Although we find the charge has not been sustained on this record we shall not terminate proceedings without affording the Service a chance to proceed further if it desires. Until Gastelum-Quinones was decided, the administrative view was that an alien's unexplained voluntary membership and activity in the Communist Party over a period of time justified an inference that he knew the political nature of the Party. Until Gastelum-Quinones, we were unaware of the degree of involvement required before such an inference was justified. Had the Service been aware of the standard which Gastelum-Quinones exacts, the Service presentation of its case might have been different.
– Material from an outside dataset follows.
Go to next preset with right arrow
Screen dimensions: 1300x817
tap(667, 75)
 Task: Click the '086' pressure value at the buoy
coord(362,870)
Therefore, if the Service wishes to offer further testimony as to the nature of the respondent's membership and activity, it may, within three months from the date of this order apply for reopening of proceedings to the special inquiry officer who held this hearing or his substitute. If application for reopening of proceedings is not made within the period, or authorized extension thereof, these proceedings shall be considered terminated.
ORDER: It is ordered that the outstanding order of deportation be and the same is hereby withdrawn.
It is further ordered that if the Service fails to move for reopening of proceedings within three months from the date of this order or any authorized extension thereof, the proceedings shall be considered terminated.